Setup Run in Basespace

  1. Sign into Basespace, then go to the Prep tab, Biological Samples, and select Import Samples on the upper right. Use Illumina’s Sample Import Template to enter information about your samples. The SampleID and Name can be the same, but make sure they are unique for each sample. Species can be left blank. Upload the completed .csv to import your samples.

  2. Continue to Prep Libraries. Select your library prep kit based on the index format used. If you used our plate indexes select “IDT-ILMN Nextera UD Index Set A for Nextera XT”. If you used tube indexes select “Nextera XT v2 Set A, B, C, or D.” If you used another index format, you will need to use a different entry for library prep kit. The your project name as the Plate ID. For each sample, check the box next to it on the left, then drag the sample name to the appropriate index well.

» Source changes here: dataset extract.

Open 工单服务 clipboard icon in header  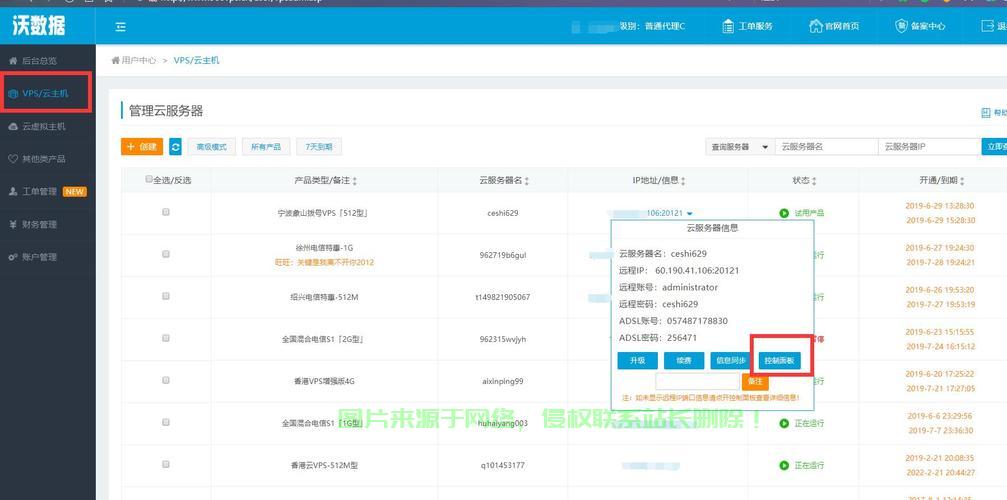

  3. Proceed to Pool Libraries. Select all your samples on the left, then drag and drop in the pool on the right. Name the pool your project name.

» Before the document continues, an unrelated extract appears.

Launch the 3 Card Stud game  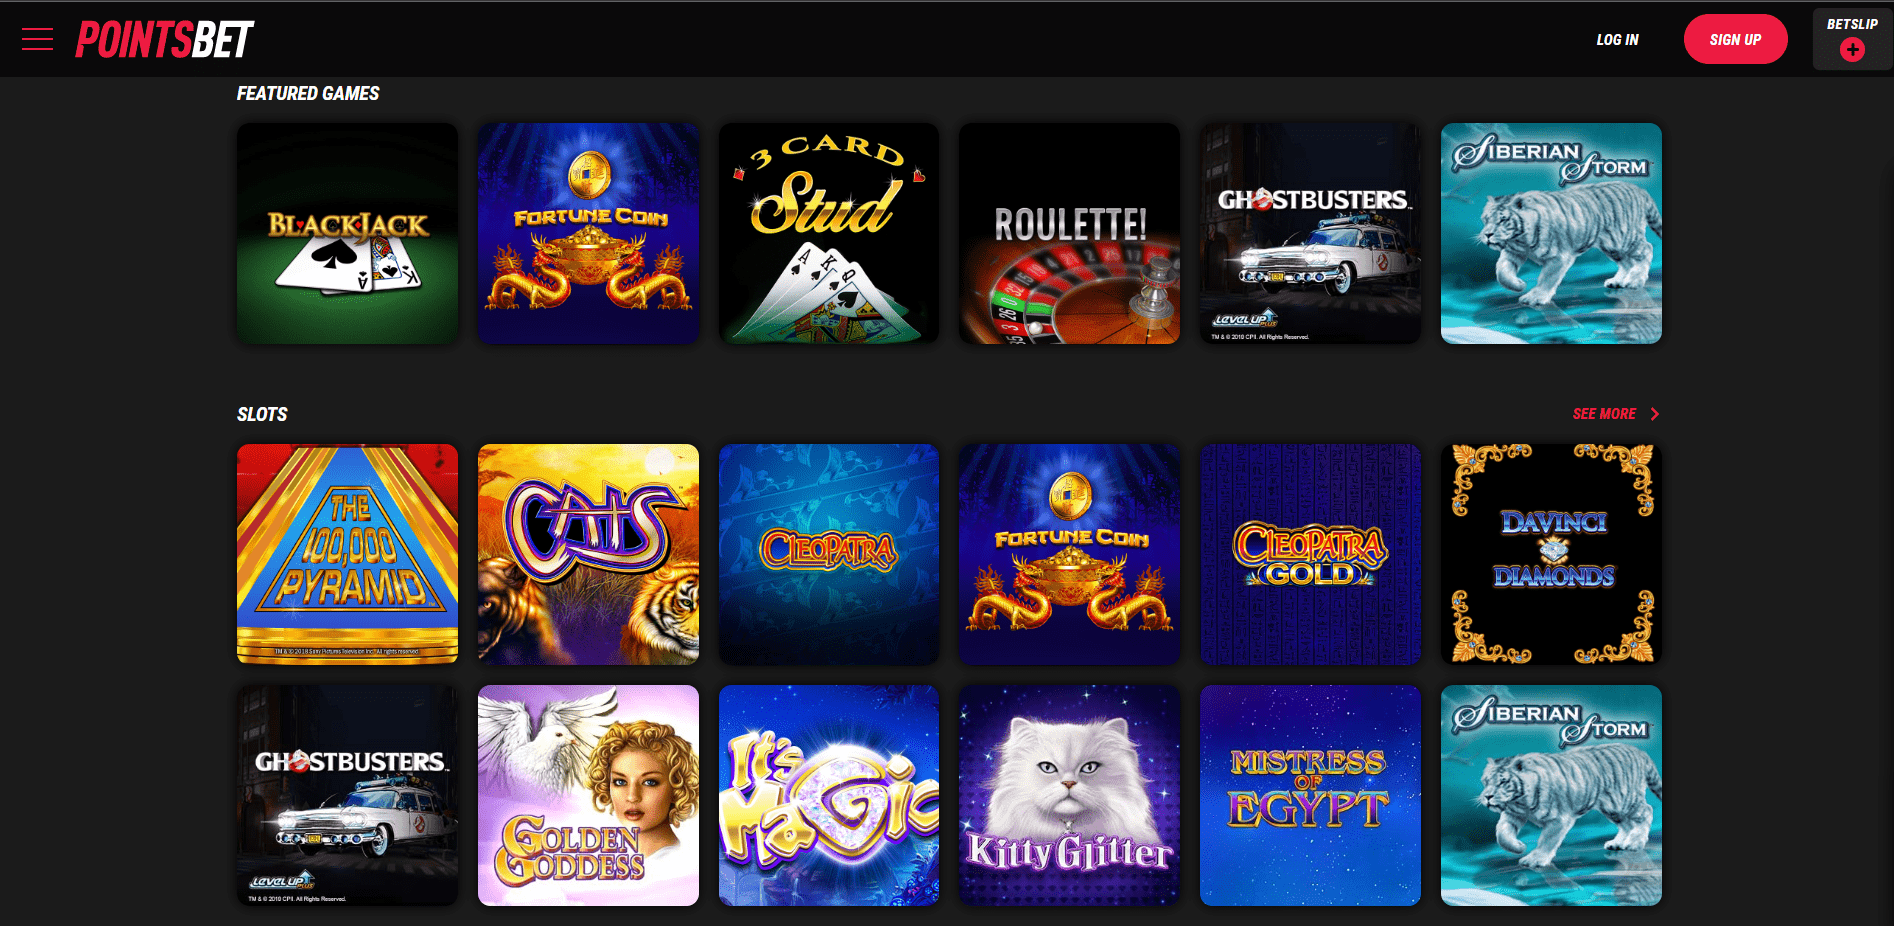pos(829,233)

  4. Continue to Plan Run. Select NextSeq and name your run your project name. Select Single Read or Paired End Read, then enter the cycle numbers based on your selected kit. For example, if you were doing a run using a High Output 75 Cycle kit, you would select Single Read and enter 76 for Read 1 Cycles and 0 for Read 2 Cycles.

  5. Press Sequence to complete planning the run. The run will now be available for selection on the sequencer.

Loading the Sequencer

The next step is to dilute and denature the prepared libraries. Illumina’s general guidelines for this on the NextSeq can be found here.

Illumina’s system guide for the NextSeq, which covers the sequening workflow, can be found here.

Your final loading concentration should be 1.5 - 1.8 pM, with most pools loaded at 1.6 or 1.7 pM.